In its June 7 announcement, the ISA identified several core projects as areas of focus for the program over the coming years. The list includes a K-12 education program, using companies and professionals in the industry to bring manufacturing and automation awareness into schools; a diversity recruitment program to help companies reach out to under-represented cultures and ethnicities; a revamped university relations program linking faculty from universities around the world with corporate research and development centers; the creation and adoption of an automation degree curriculum; expansion of certification programs; enhanced technical training opportunities; a corporate partnership program; and a government relations program.
For some of these projects, including the K-12 education program and the diversity recruitment effort, a number of similar initiatives have already been launched by others organizations and companies, and the ISA will be looking for partners, Gouhin said. For others, such as certification and technical training that fall within ISA core competency areas, the effort may primarily involve continuing enhancements to ongoing ISA programs.
Gouhin noted that the university relations project, for one, is “big, complex and important.
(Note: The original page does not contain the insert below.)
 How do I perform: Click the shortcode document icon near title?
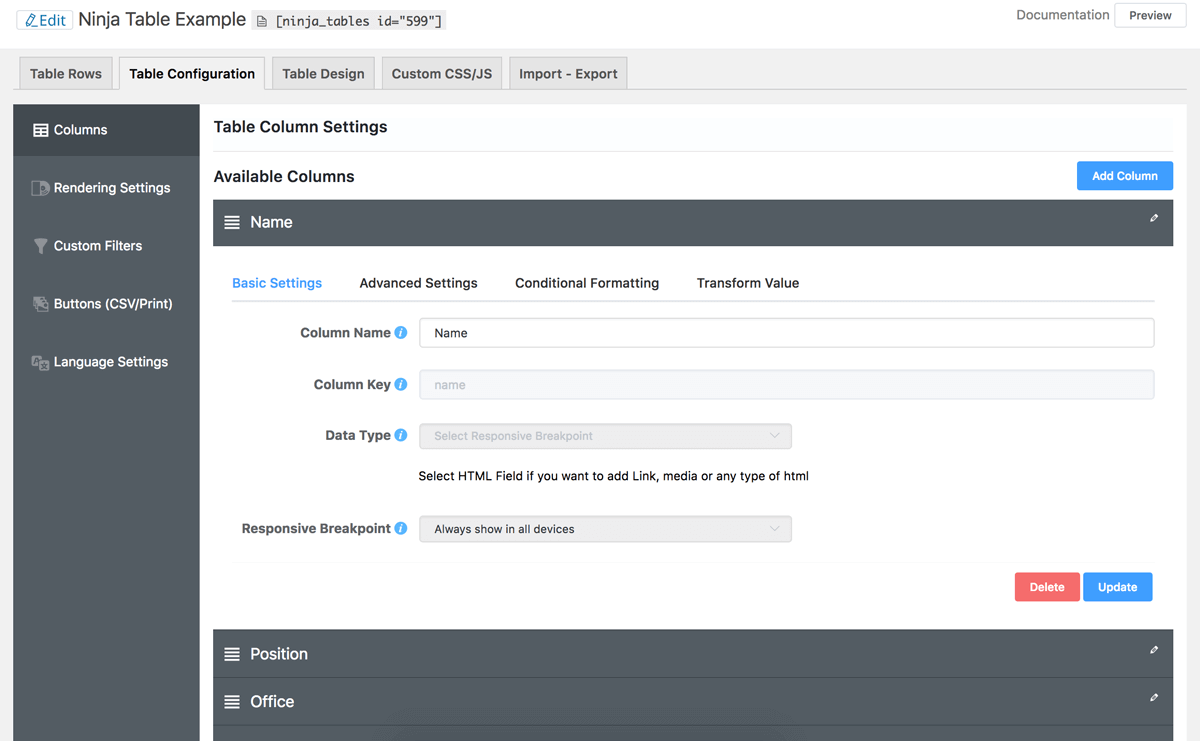click(x=262, y=21)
In the most general sense, if automation is to become all that it can be, we are going to need a stronger tie to the academic community,” he said.
A hard nut
The automation degree curriculum project will be a challenge, Gouhin conceded. The creation and adoption of an automation curriculum that can achieve the critical mass and consistency across multiple institutions required to meet industry’s talent needs will be “a hard nut to crack,” he said. Nonetheless, the potential reward makes the effort worth pursuing. “Think about the potential for employers to be able to hire a recent graduate and eliminate several months, if not years, and tens of thousands of dollars in training,” said Gouhin.
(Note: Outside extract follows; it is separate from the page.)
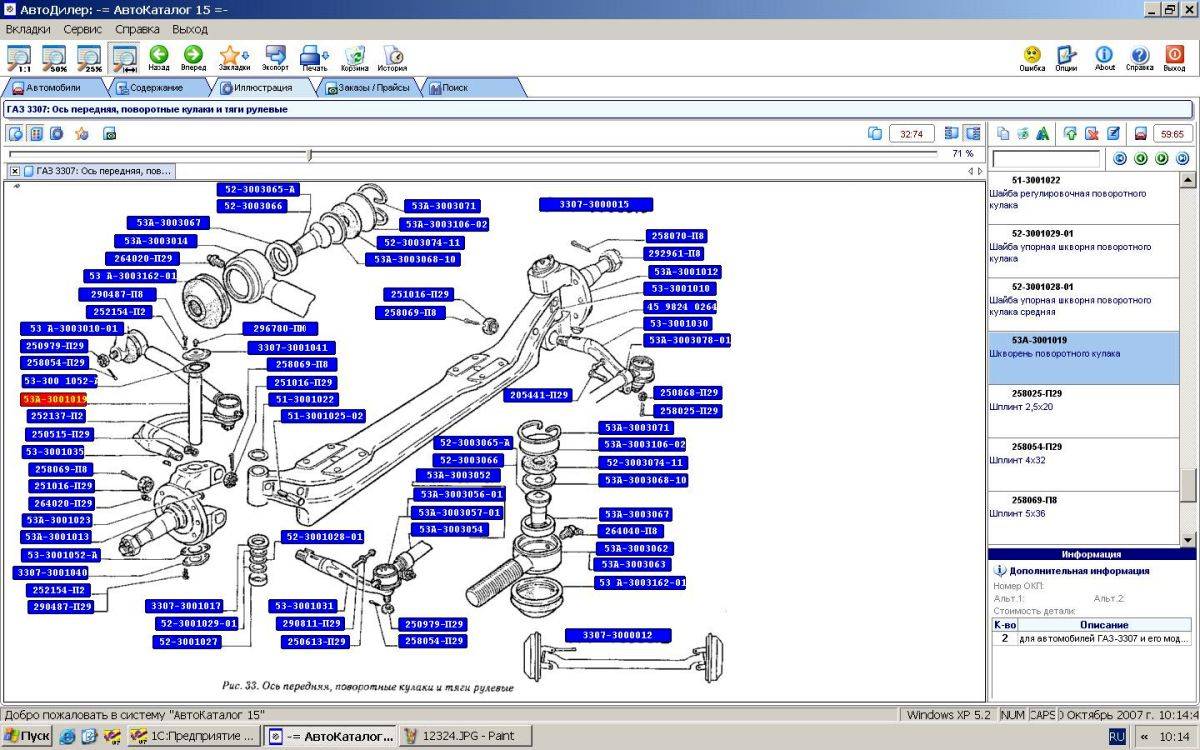Click the 50% zoom icon

click(x=55, y=57)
Another of the projects—involving ISA/corporate partnerships—does not mean that the Society intends to relegate its responsibilities to its individual corporate members, nor that ISA will become a conduit for vendor agendas, Gouhin emphasized. Instead, this project will aim to find common ground and vision with industry leaders, and then work together with them to create a unified position that all can stand behind, he said.
The government relations program will “go hand in hand with the corporate partnership program,” said Gouhin. “We need to have a presence on Capital Hill in Washington and make sure that the decision makers are aware of what constitutes automation, who it is, and how big we are. I think many would be surprised at the weight we would carry if we come together.”
All for one
In its June 7 announcement, the ISA noted that the member organizations of the Automation Federation—an umbrella group formed by the ISA for associations and societies engaged in manufacturing and process automation activities—will join the ISA in the workforce development initiative. And Gouhin told Automation World that the government relations program is certainly one project that should be done in the name of the Automation Federation and all of its member organizations. “The more we can come together to form one voice, the louder it will be and the more it will be heard,” he concluded.